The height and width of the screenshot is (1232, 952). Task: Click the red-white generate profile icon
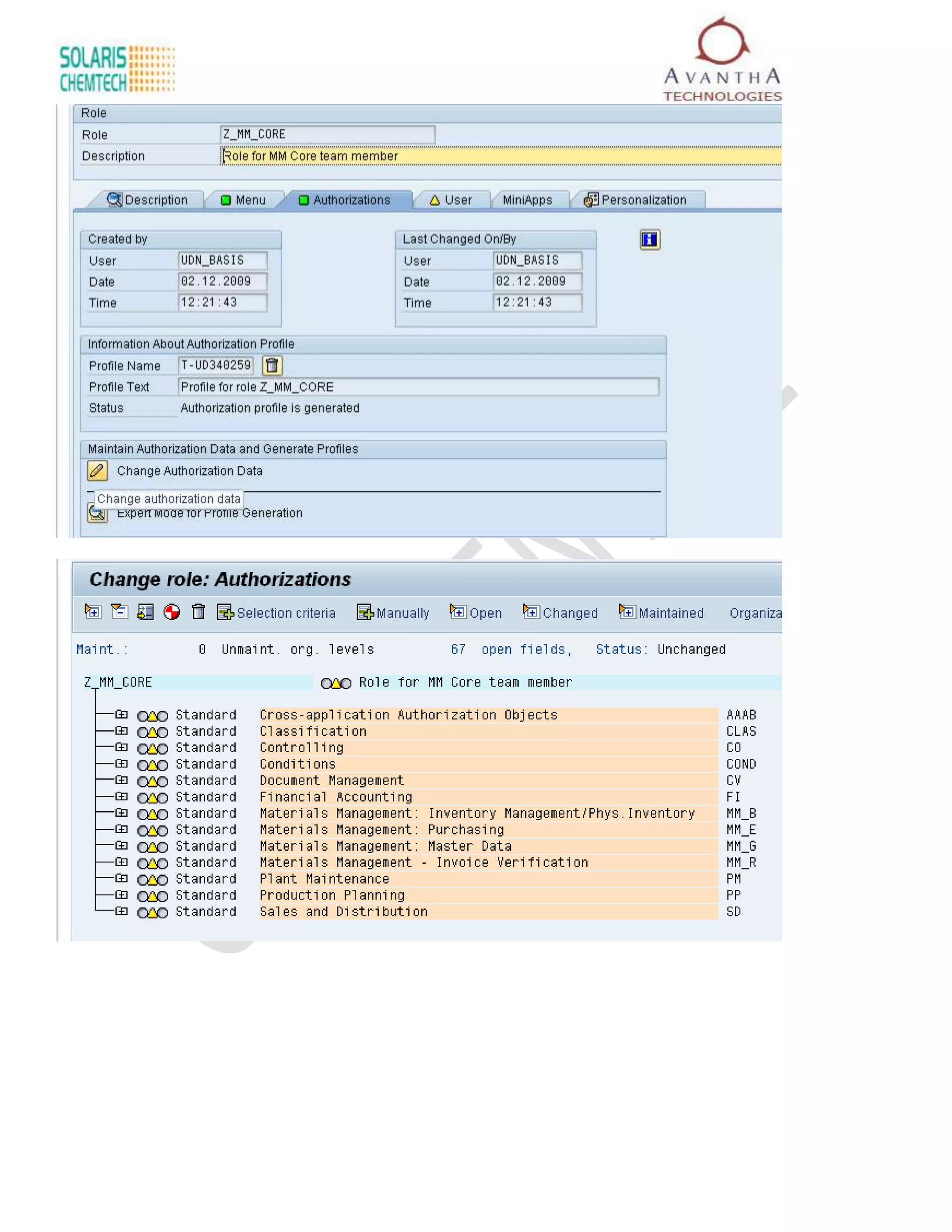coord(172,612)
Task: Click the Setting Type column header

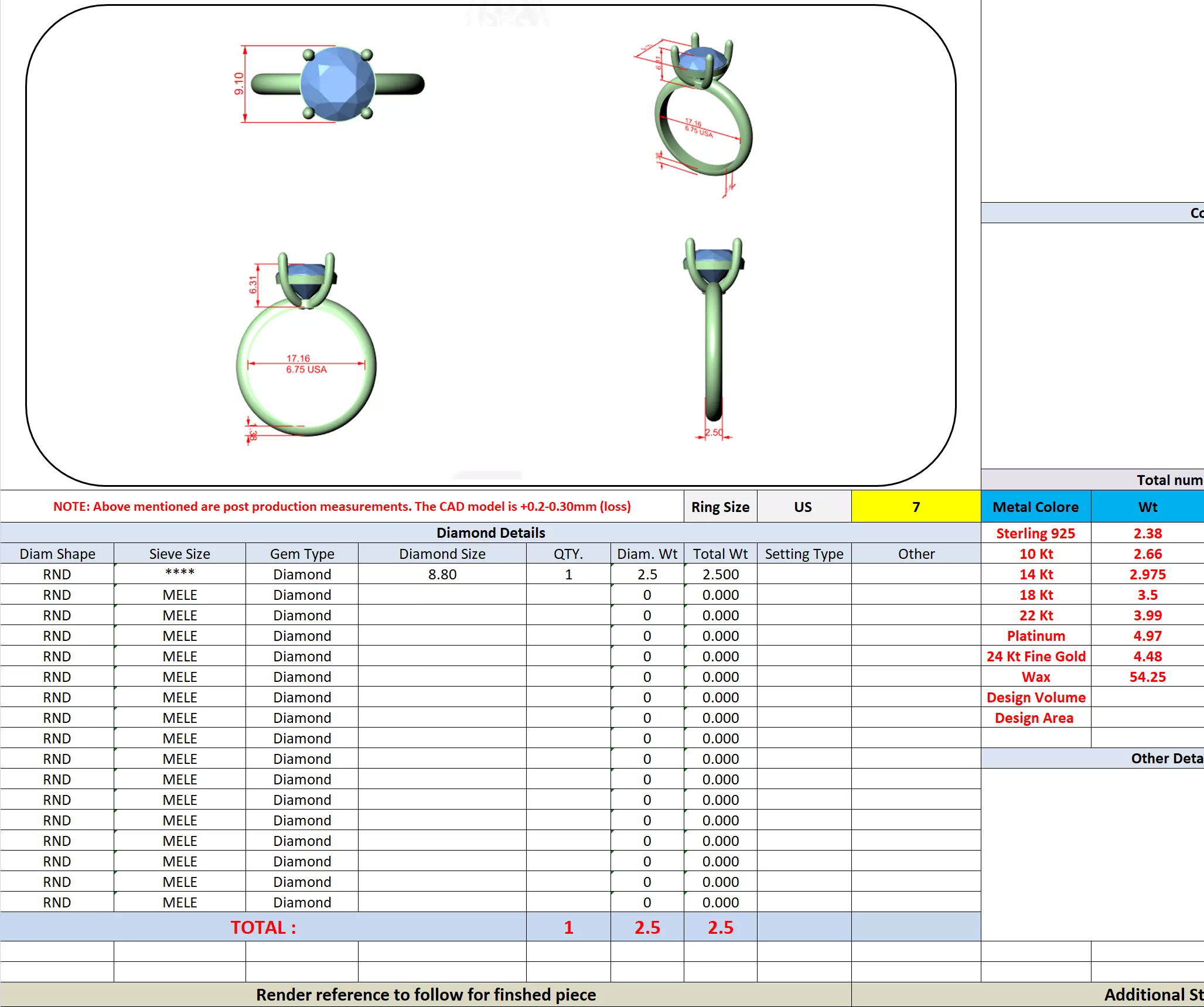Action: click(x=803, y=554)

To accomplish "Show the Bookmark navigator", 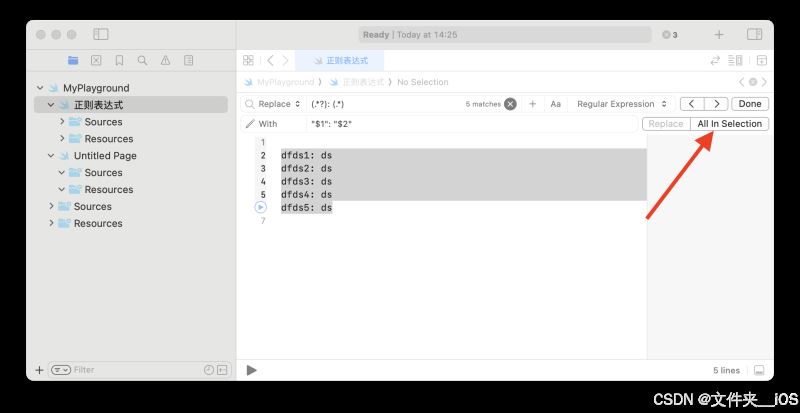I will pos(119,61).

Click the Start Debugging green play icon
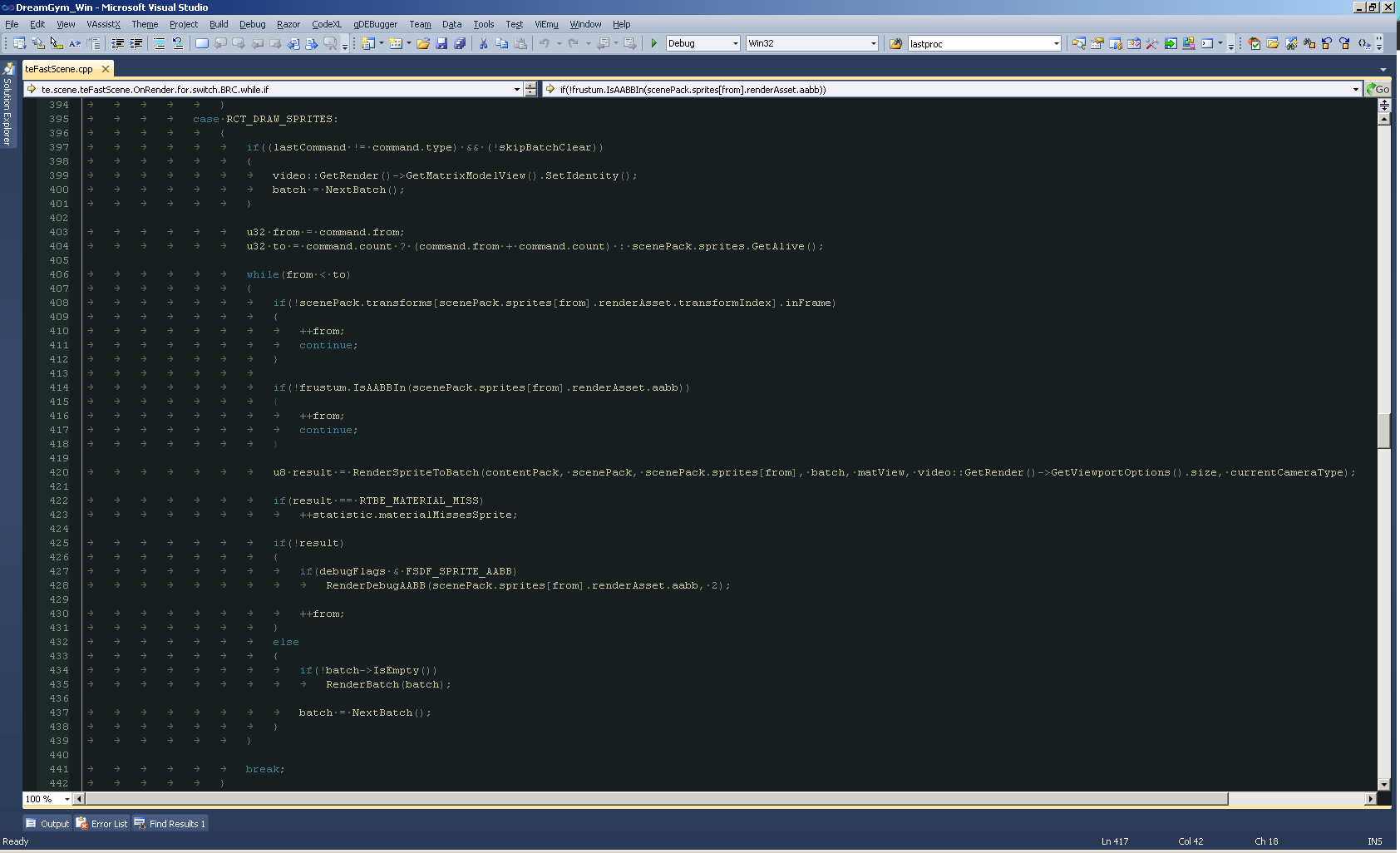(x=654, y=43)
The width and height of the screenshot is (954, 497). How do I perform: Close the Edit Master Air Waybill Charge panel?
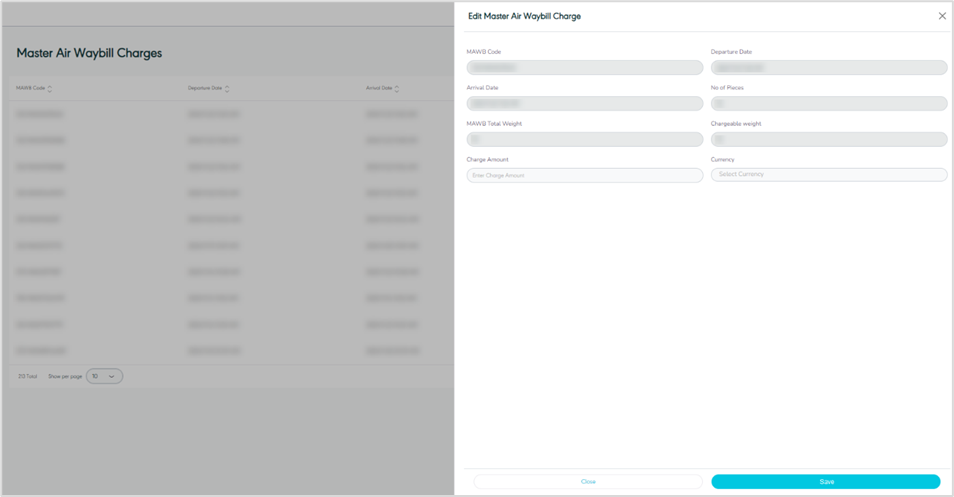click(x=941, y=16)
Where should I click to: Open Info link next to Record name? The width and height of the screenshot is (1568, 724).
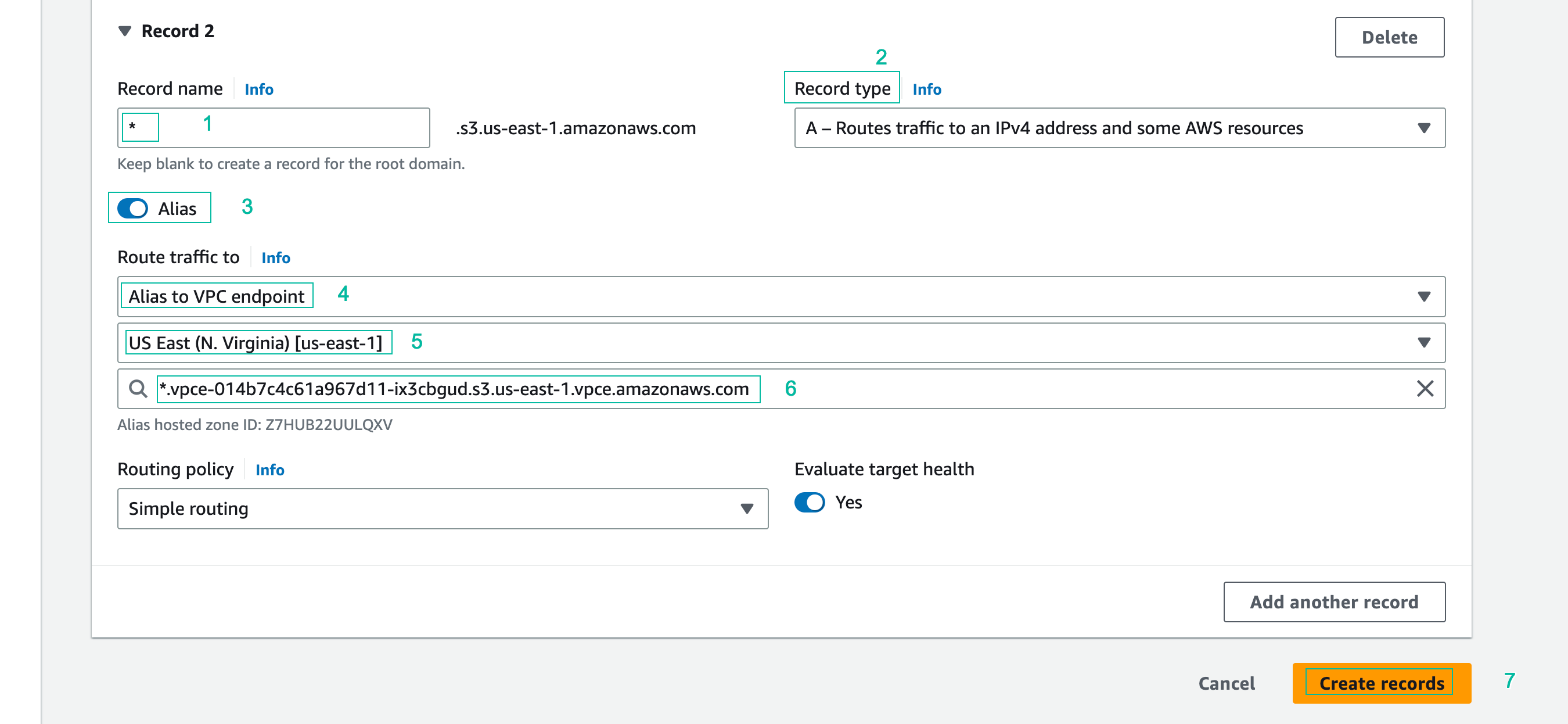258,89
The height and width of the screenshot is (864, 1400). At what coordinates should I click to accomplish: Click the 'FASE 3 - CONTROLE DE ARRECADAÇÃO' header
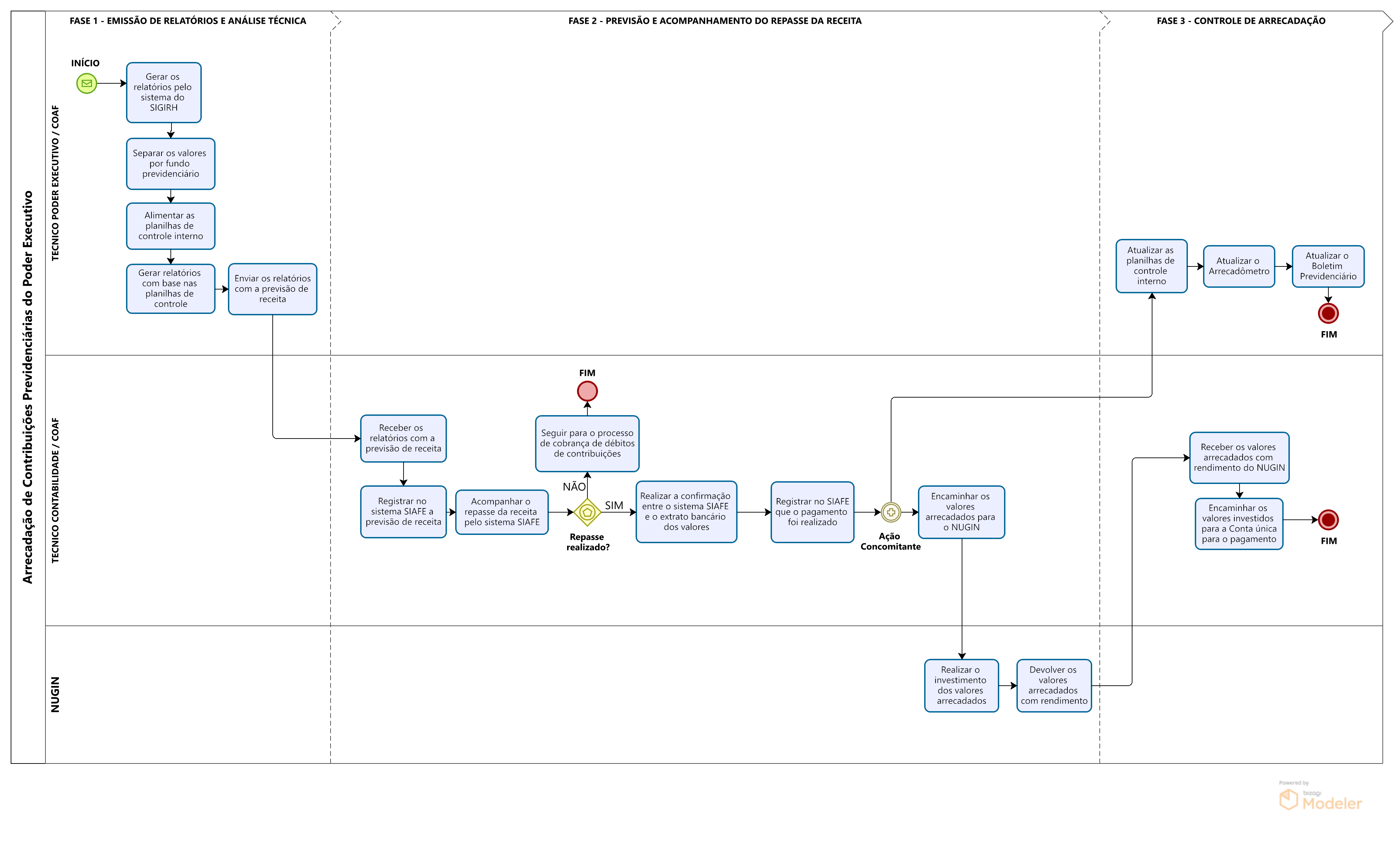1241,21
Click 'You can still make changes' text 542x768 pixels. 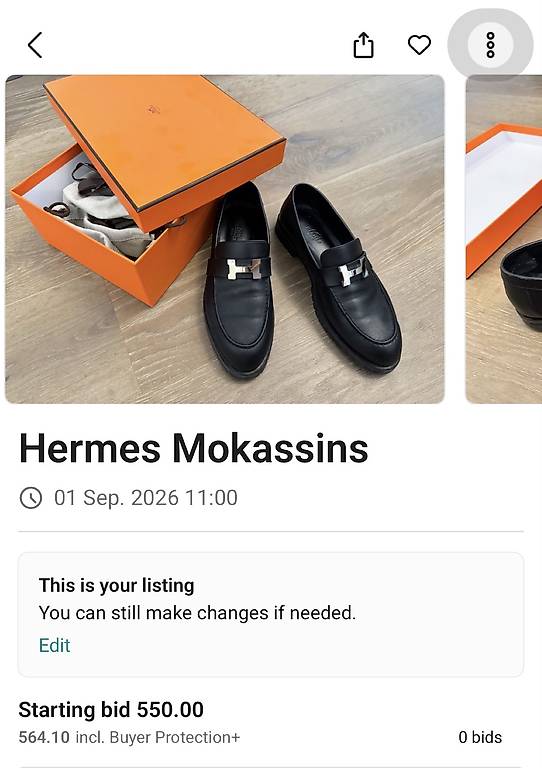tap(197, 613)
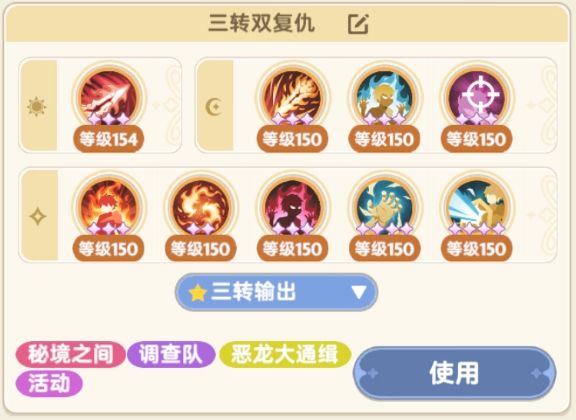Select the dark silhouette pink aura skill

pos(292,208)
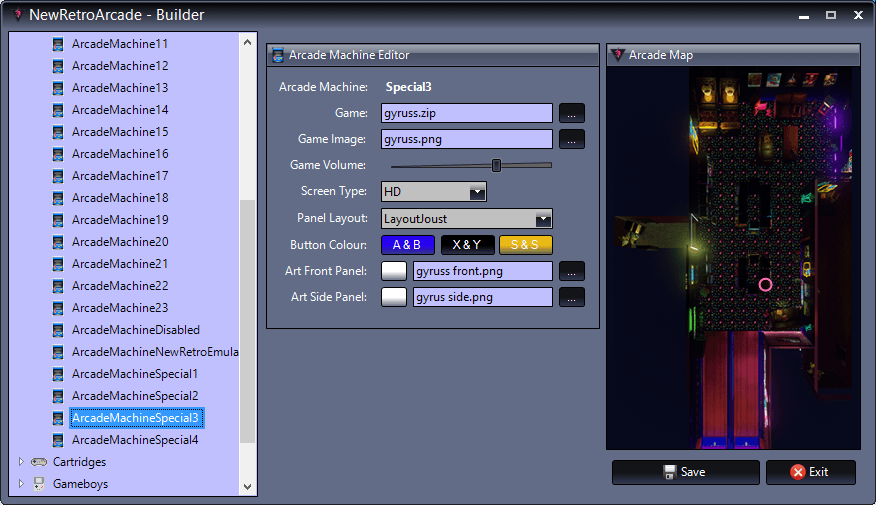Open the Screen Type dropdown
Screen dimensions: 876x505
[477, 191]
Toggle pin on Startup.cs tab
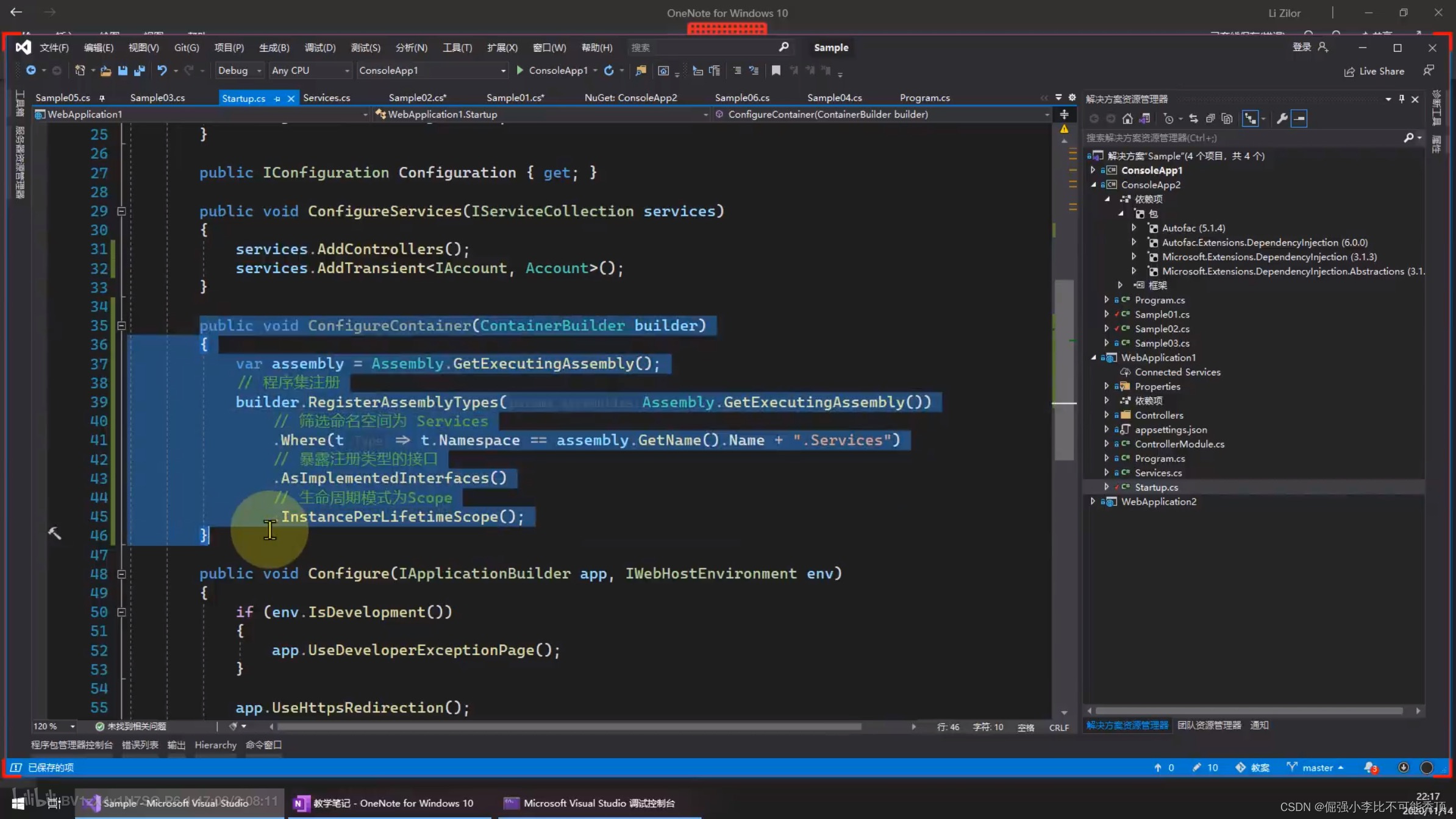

□ □ □

Task to complete
List each line of the rows above that contains the word "should".

Exercise output
Where should I click to: Open Info link next to Record name? The width and height of the screenshot is (1568, 724).
The height and width of the screenshot is (864, 1400). At what coordinates should I click to accomplish: Click the 'FASE 3 - CONTROLE DE ARRECADAÇÃO' header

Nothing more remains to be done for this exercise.